Instructions for the task: Filter the entries below, copying each line that contains the string "resolution". Matching is case-sensitive.

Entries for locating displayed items

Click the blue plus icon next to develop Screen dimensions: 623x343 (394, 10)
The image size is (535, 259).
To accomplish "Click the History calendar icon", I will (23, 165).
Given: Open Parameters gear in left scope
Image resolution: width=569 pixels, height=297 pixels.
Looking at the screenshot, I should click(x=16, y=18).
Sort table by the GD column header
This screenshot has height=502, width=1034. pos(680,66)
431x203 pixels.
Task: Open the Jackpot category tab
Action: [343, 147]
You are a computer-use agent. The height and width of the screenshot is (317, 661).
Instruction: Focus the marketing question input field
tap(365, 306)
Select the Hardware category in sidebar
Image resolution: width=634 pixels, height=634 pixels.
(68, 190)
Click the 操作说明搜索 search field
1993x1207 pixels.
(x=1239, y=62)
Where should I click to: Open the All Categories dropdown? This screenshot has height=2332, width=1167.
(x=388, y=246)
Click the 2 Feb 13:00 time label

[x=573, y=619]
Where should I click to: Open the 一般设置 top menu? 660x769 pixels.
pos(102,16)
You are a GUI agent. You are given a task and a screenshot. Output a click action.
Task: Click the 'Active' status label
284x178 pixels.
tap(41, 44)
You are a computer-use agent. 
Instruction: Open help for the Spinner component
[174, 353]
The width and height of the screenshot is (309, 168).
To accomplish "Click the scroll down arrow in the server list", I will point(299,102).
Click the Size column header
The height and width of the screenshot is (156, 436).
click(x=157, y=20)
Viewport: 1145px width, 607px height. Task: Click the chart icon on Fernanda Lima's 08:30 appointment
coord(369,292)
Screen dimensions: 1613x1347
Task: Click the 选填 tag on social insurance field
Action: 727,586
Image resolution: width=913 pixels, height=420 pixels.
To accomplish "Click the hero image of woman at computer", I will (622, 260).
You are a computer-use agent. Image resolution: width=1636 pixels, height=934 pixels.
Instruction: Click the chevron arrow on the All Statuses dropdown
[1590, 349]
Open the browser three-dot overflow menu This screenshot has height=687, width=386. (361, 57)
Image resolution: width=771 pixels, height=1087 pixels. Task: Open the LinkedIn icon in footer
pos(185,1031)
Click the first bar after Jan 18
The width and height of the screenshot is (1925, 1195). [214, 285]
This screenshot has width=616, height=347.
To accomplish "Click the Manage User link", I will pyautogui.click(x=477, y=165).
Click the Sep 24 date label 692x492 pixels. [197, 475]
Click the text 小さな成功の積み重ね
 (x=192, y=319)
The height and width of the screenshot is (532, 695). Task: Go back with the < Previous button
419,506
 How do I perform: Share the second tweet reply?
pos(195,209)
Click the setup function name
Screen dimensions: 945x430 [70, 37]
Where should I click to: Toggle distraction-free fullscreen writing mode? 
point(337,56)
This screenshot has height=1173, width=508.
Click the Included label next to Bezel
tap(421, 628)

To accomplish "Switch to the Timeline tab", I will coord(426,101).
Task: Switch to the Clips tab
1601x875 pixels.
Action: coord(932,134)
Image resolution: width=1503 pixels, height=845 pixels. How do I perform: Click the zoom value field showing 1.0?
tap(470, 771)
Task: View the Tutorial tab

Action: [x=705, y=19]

Output of the task:
Image resolution: width=569 pixels, height=297 pixels.
Image resolution: width=634 pixels, height=634 pixels.
Image resolution: width=913 pixels, height=420 pixels.
You are a computer-use agent. Image resolution: width=1636 pixels, height=934 pixels.
Image resolution: width=771 pixels, height=1087 pixels. Task: Open the LinkedIn icon in footer
Image resolution: width=1503 pixels, height=845 pixels. How do I perform: Click the zoom value field showing 1.0?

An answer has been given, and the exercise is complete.